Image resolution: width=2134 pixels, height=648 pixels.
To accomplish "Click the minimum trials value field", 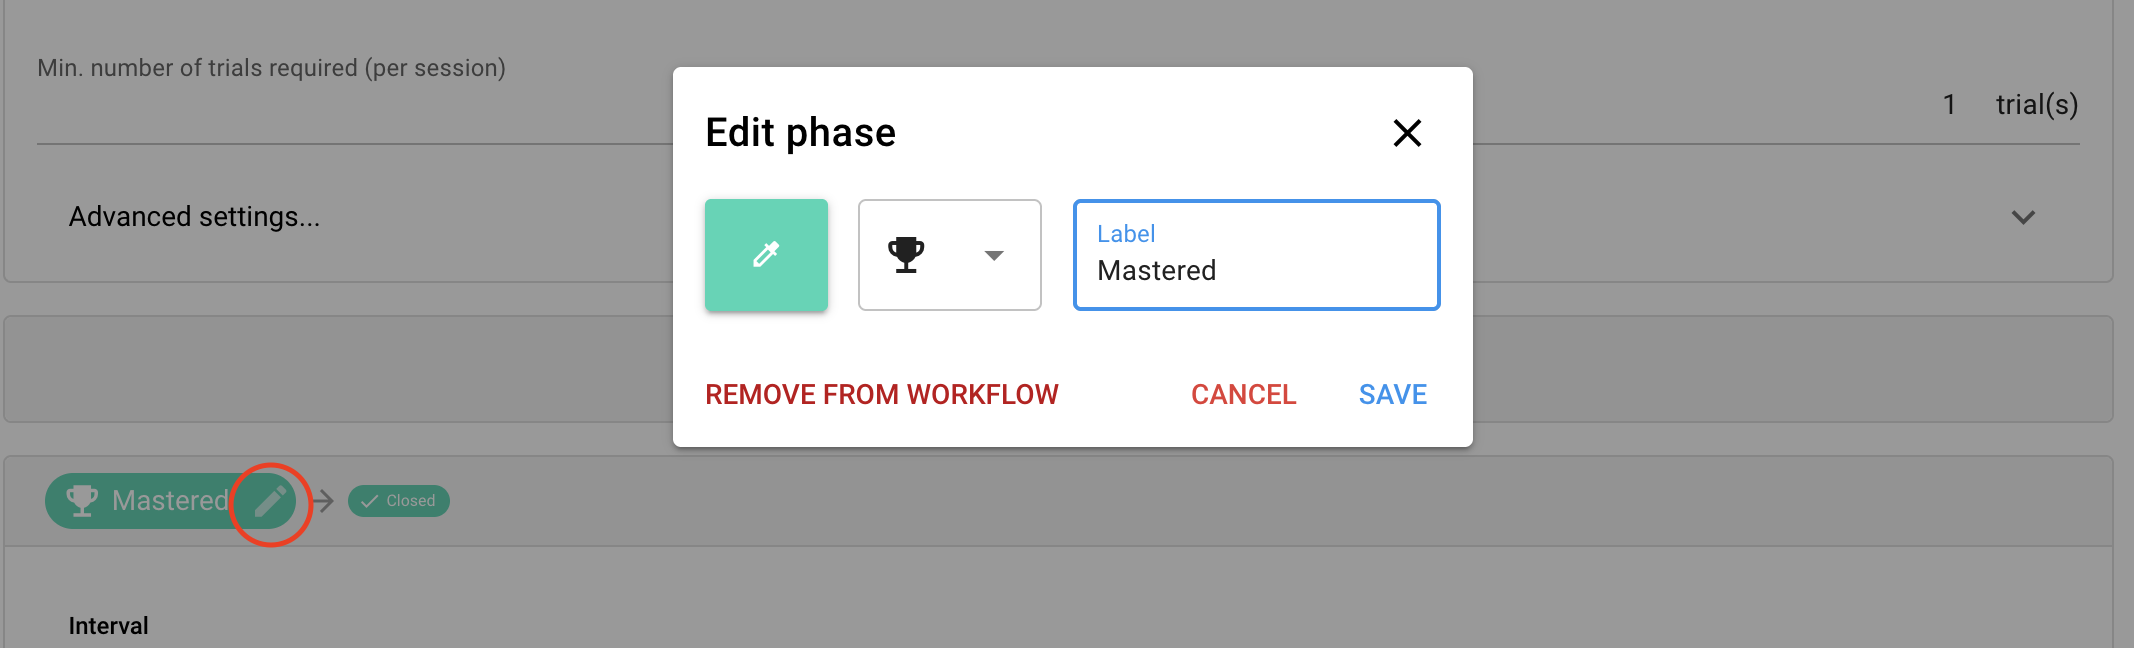I will [1949, 105].
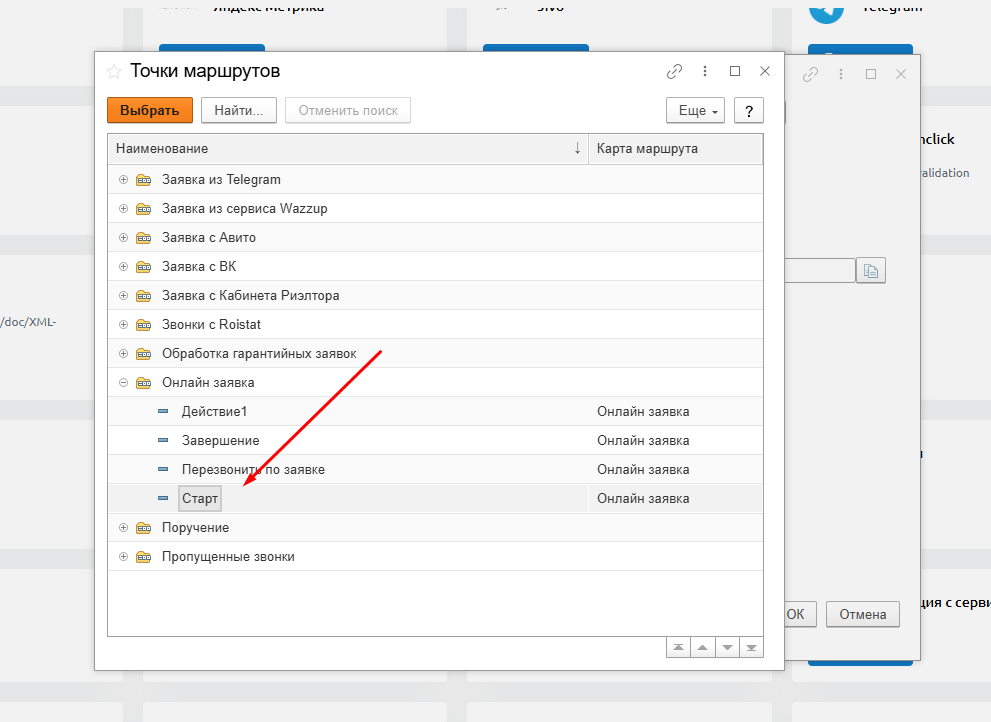Copy link using chain icon in dialog title
The image size is (991, 722).
click(x=675, y=71)
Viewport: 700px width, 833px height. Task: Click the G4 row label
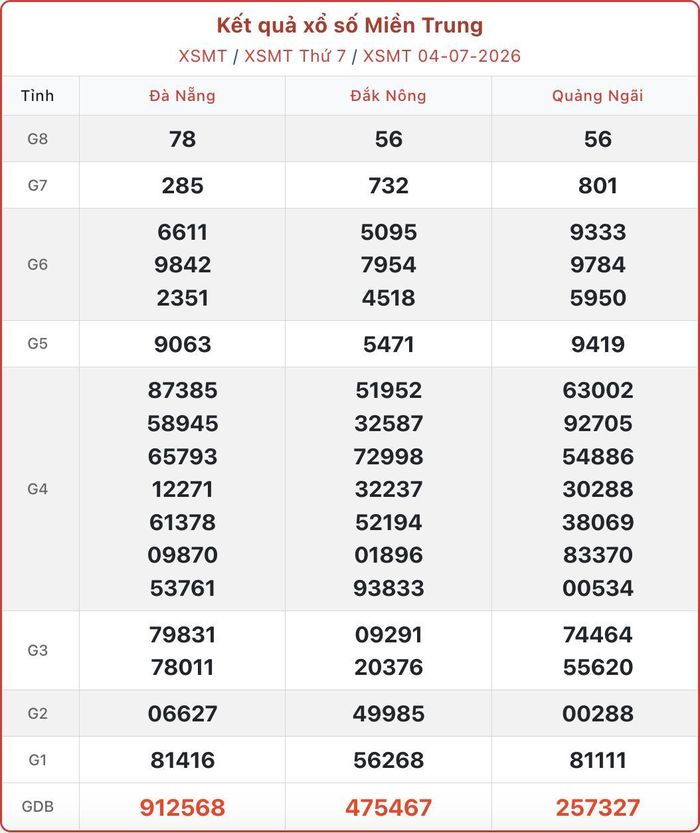point(38,489)
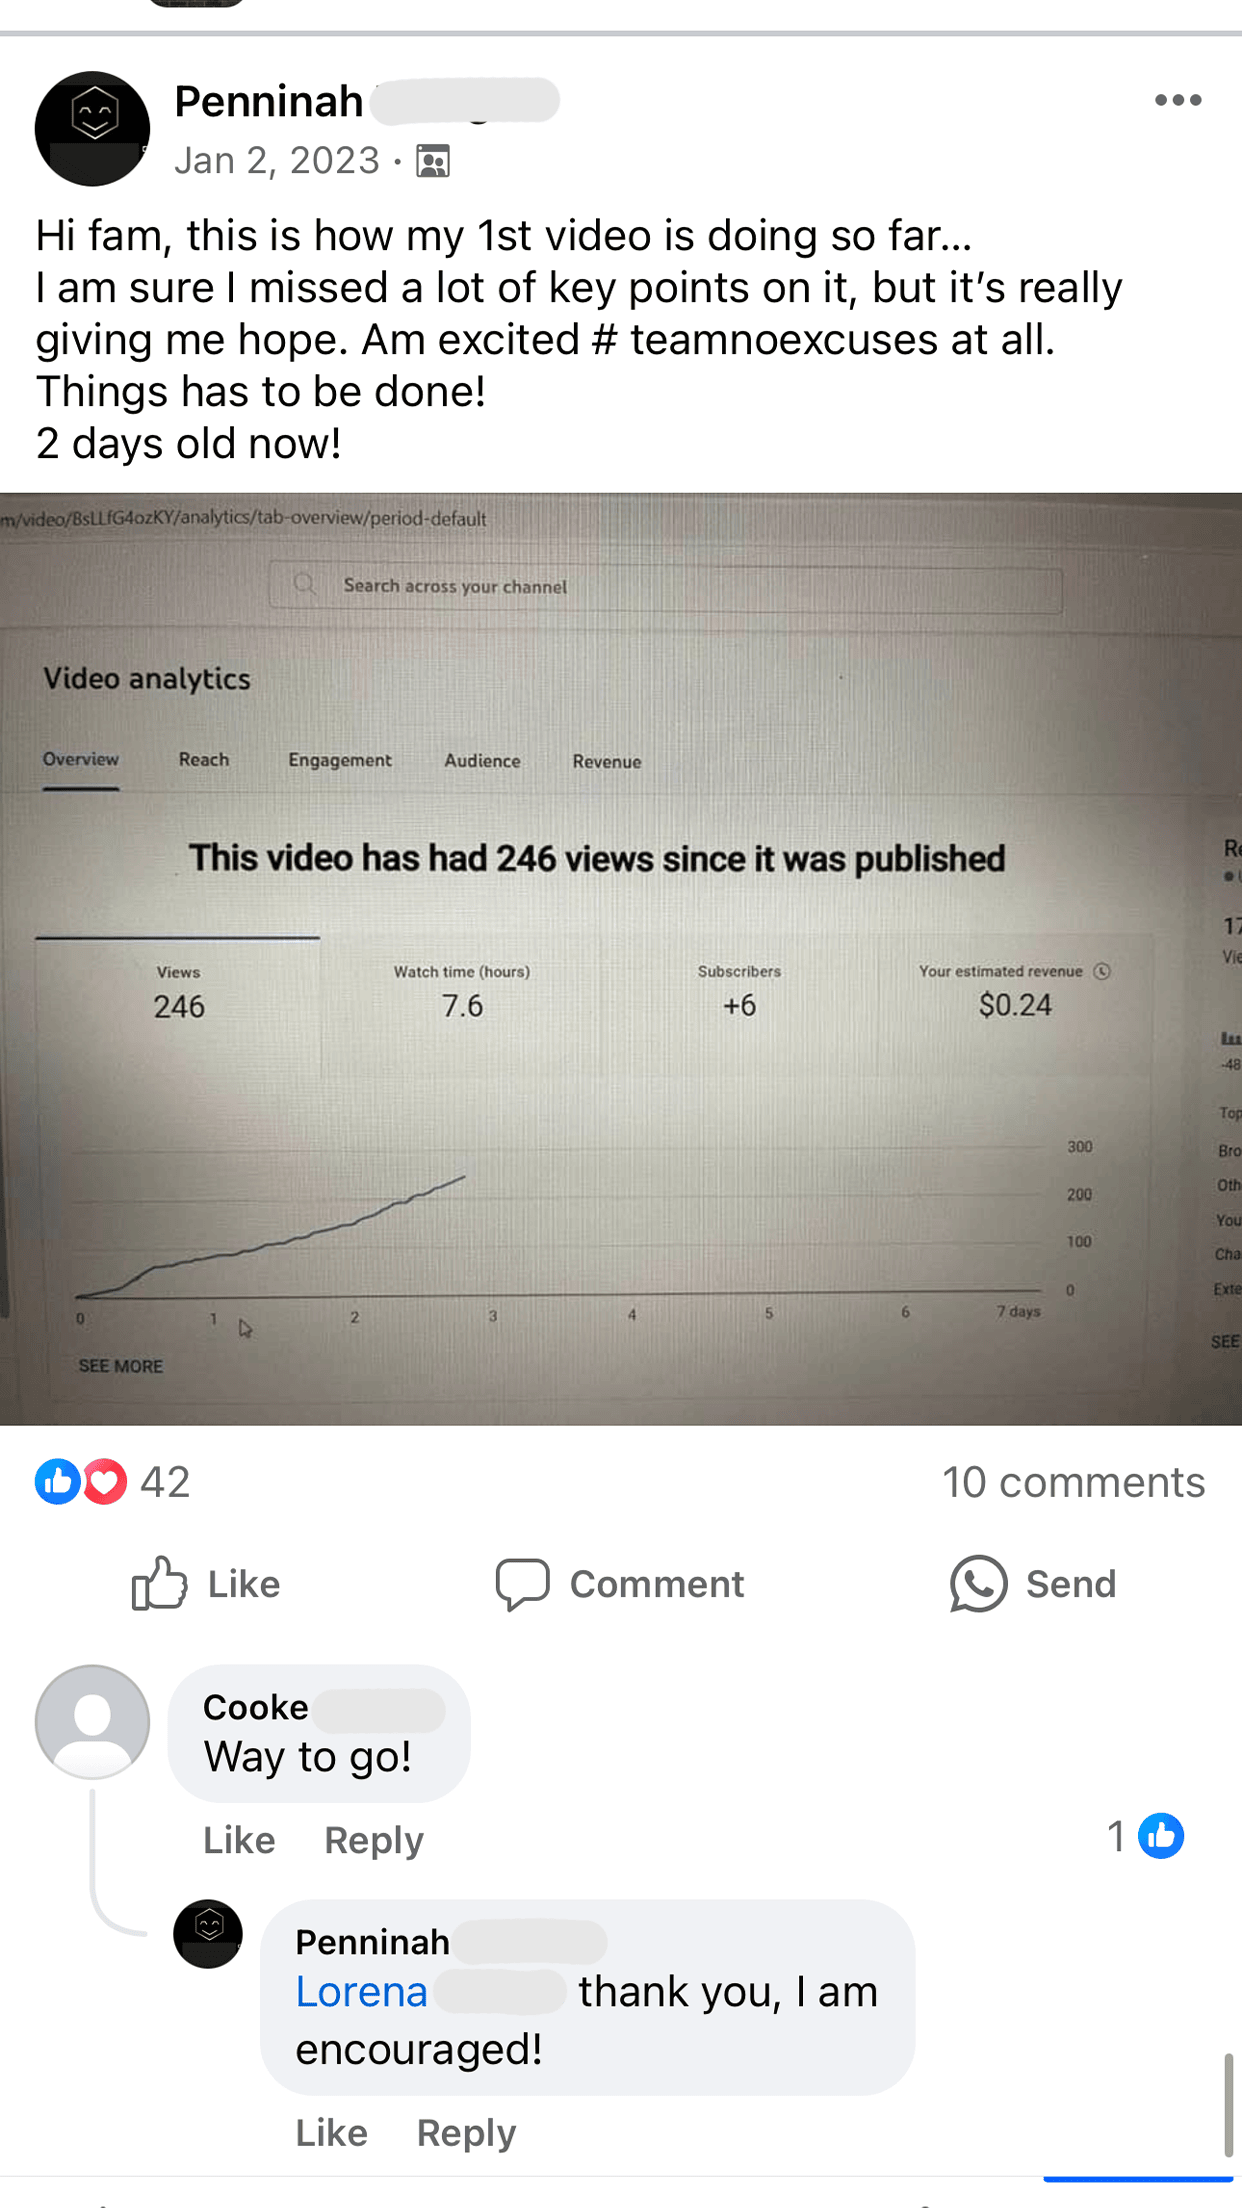
Task: Tap the red heart reaction icon
Action: 105,1482
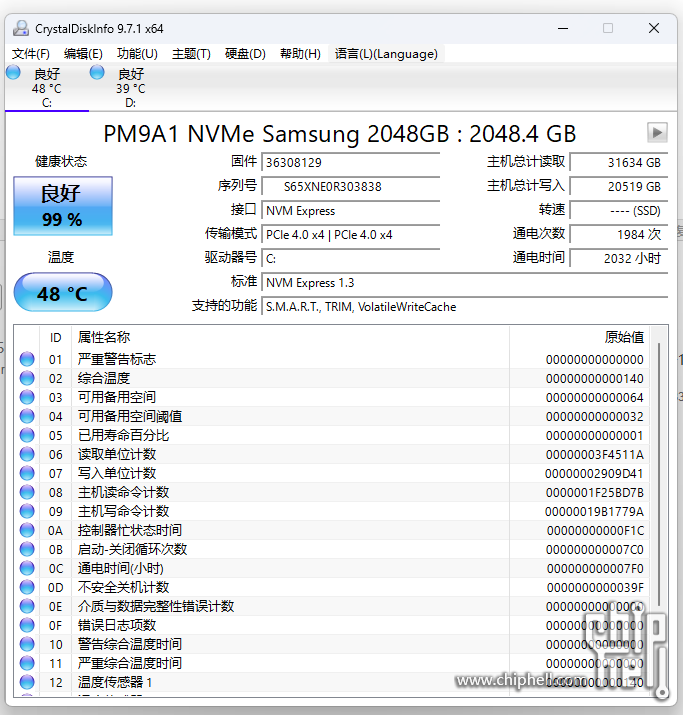Screen dimensions: 683x715
Task: Open the 功能(U) menu
Action: point(137,54)
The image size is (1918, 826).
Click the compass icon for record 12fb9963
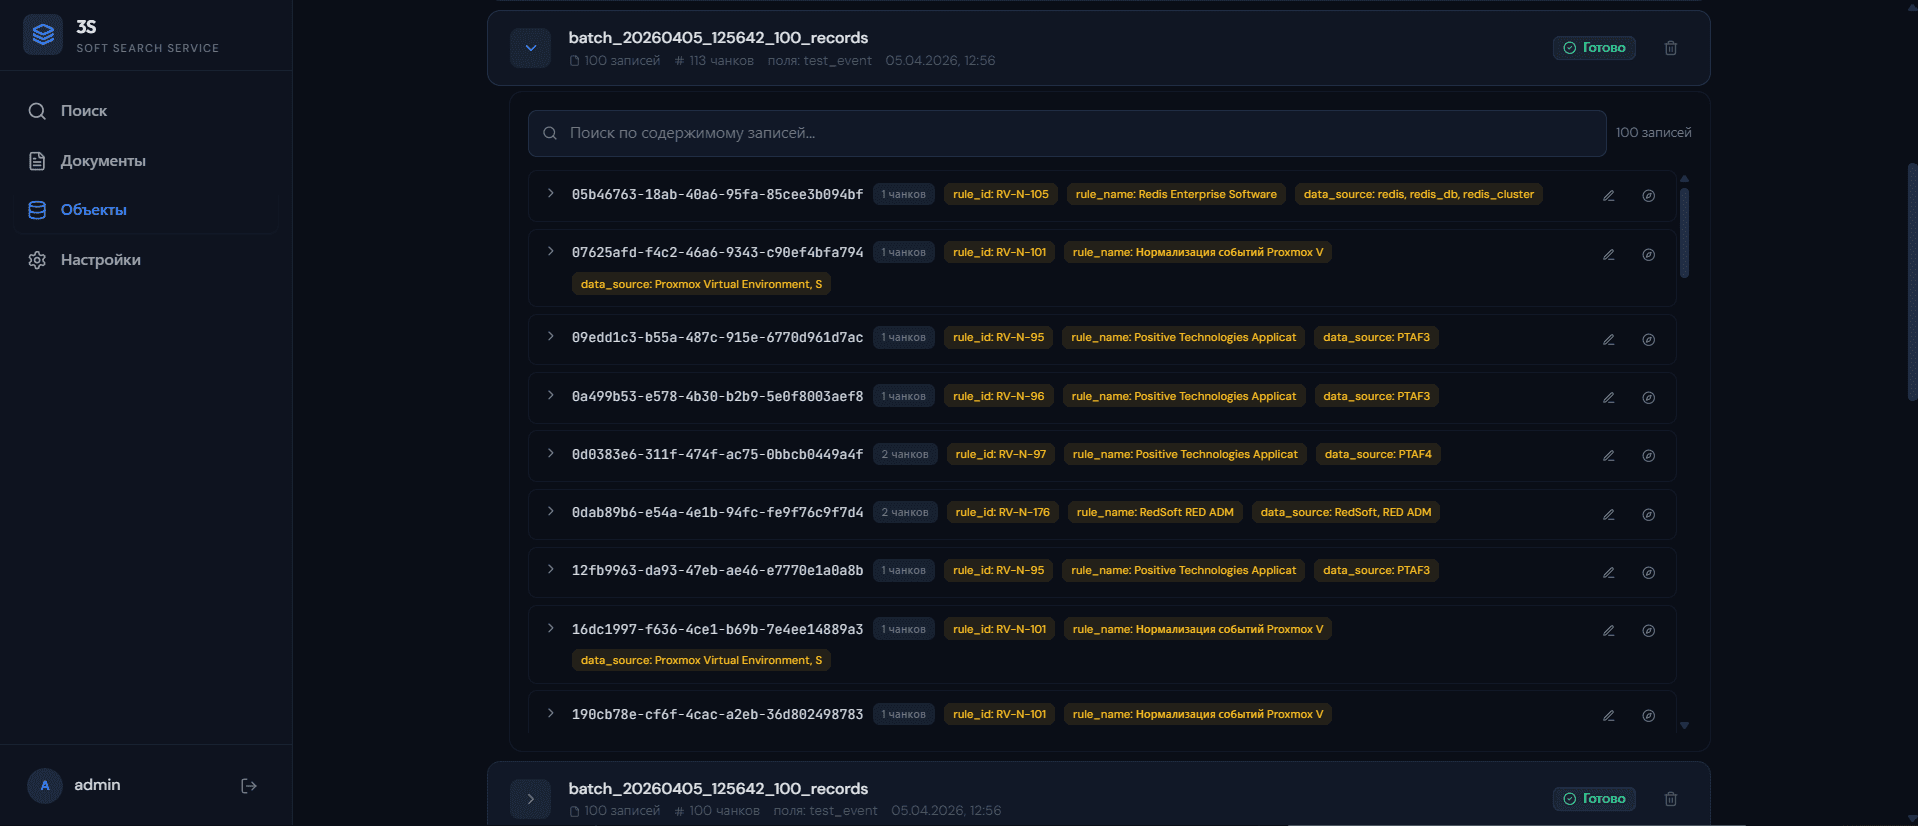[x=1648, y=573]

____

__What the task requires__
Everything from the line with "The image size is (1918, 826)." through the end of the records is to be repeated exactly. The pictures are not.

__Solution__
The image size is (1918, 826).
Click the compass icon for record 12fb9963
[x=1648, y=573]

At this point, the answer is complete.